Infants with unilateral PVHI had better motor and cognitive outcomes than infants with bilateral PVHI. By combining laterality of PVHI, periventricular leukomalacia, and retinopathy of prematurity it is possible to estimate the probability of having an MDI <70, which will assist clinicians when counseling families.

Keywords: ultrasonography, grade 4 intraventricular hemorrhage, preterm infants, outcome

Periventricular hemorrhagic infarction (PVHI) refers to intraventricular hemorrhage (IVH) that is associated with hemorrhagic necrosis in the periventricular white matter of preterm infants. It is a devastating complication of prematurity and is predictive of short-term and long-term adverse neurodevelopmental outcomes.18 PVHI may occur along with a wide range of brain injuries that are specific to preterm infants, including grades of IVH, intraparenchymal hemorrhage, and periventricular leukomalacia (PVL).911

Accurate prediction of the outcomes of infants with PVHI can be relevant to withdrawal of intensive care for critically ill neonates and to design of rehabilitative care.12 A small number of studies have suggested that neurodevelopmental outcomes are more favorable for infants with unilateral PVHI compared with infants with bilateral PVHI. Those studies were limited by small sample size and variability in type and timing of neuroimaging and follow-up1320; therefore, we undertook a multicenter study of a large sample of preterm infants with PVHI to explore whether outcomes differ for infants with unilateral versus bilateral PVHI.

METHODS

Study Design

For this retrospective cohort study, the study population included 69 surviving infants who were cared for at 3 NICUs in North Carolina between January 1998 and December 2004. These centers were the University of North Carolina Hospital, Duke University Medical Center, and Brenner Children’s Hospital at Wake Forest University Baptist Medical Center.

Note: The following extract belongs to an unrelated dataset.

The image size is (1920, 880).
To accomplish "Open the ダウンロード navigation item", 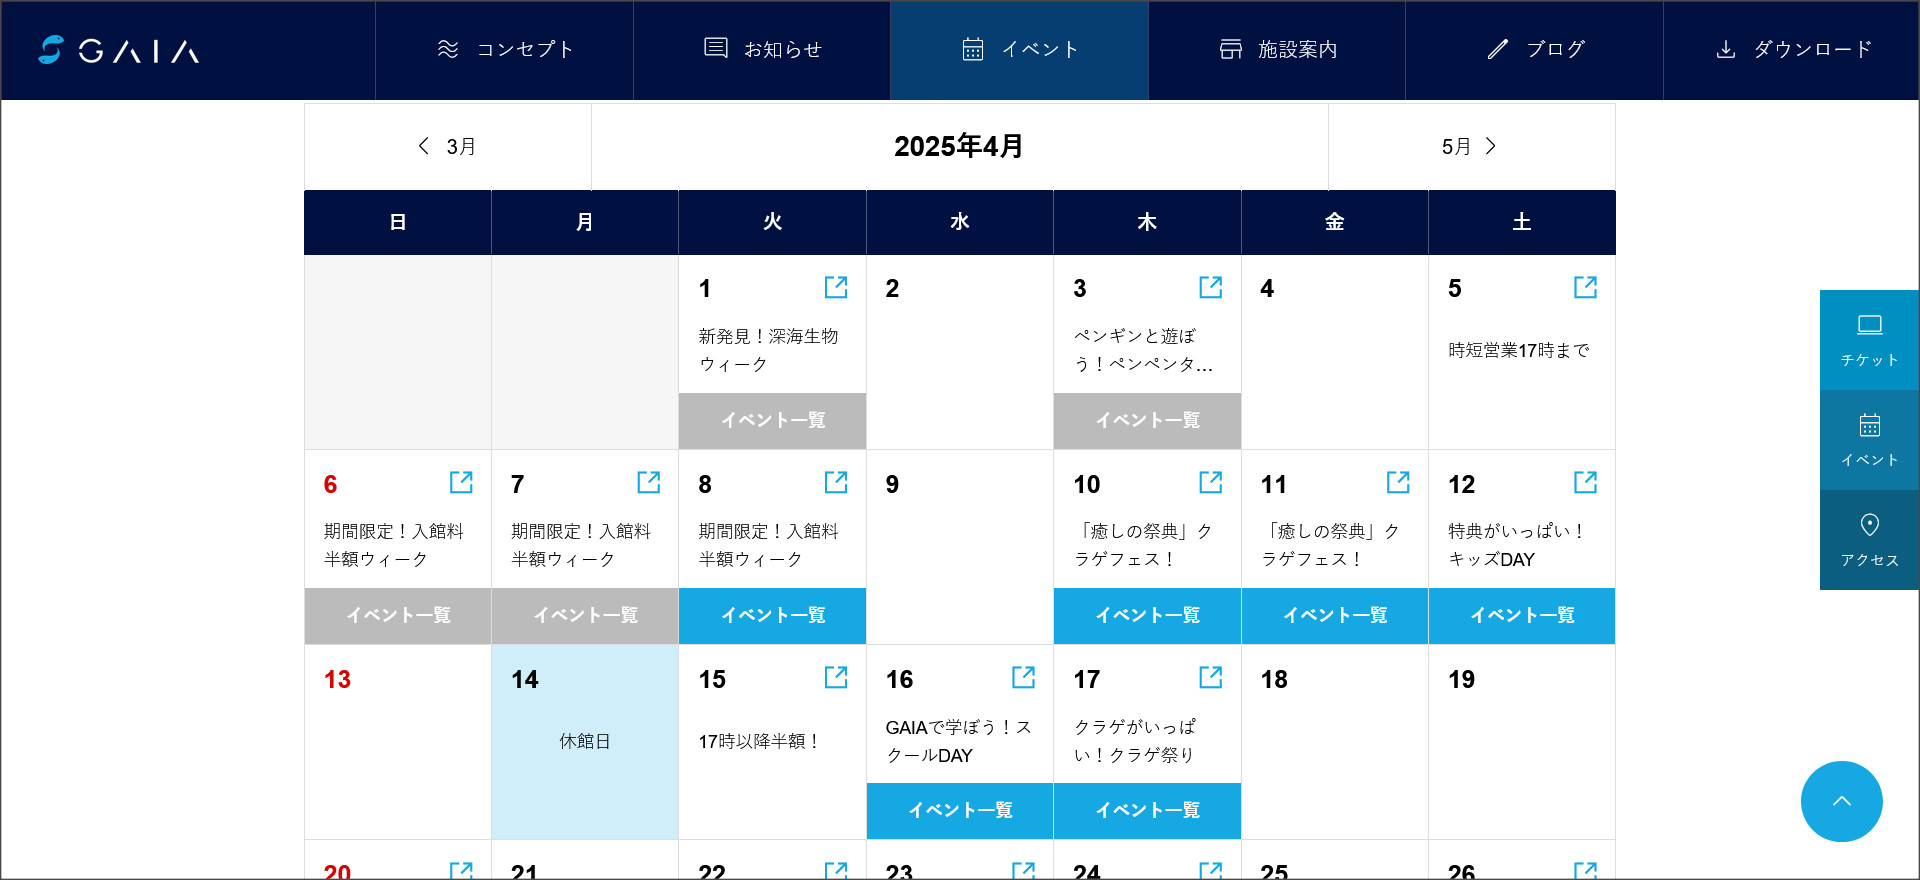I will 1792,50.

We identified infants in hospital databases who had a diagnosis of grade 4 IVH and a birth weight <1501 g. Exclusion criteria were congenital viral infections, major congenital heart malformations, genetic abnormalities, structural brain malformations, metabolic diseases, and admission to the NICU solely for ventriculoperitoneal (VP) shunt placement. A total of 151 infants with grade 4 IVH were in the database, representing 4.3% of all children born at <1500 g at the 3 centers.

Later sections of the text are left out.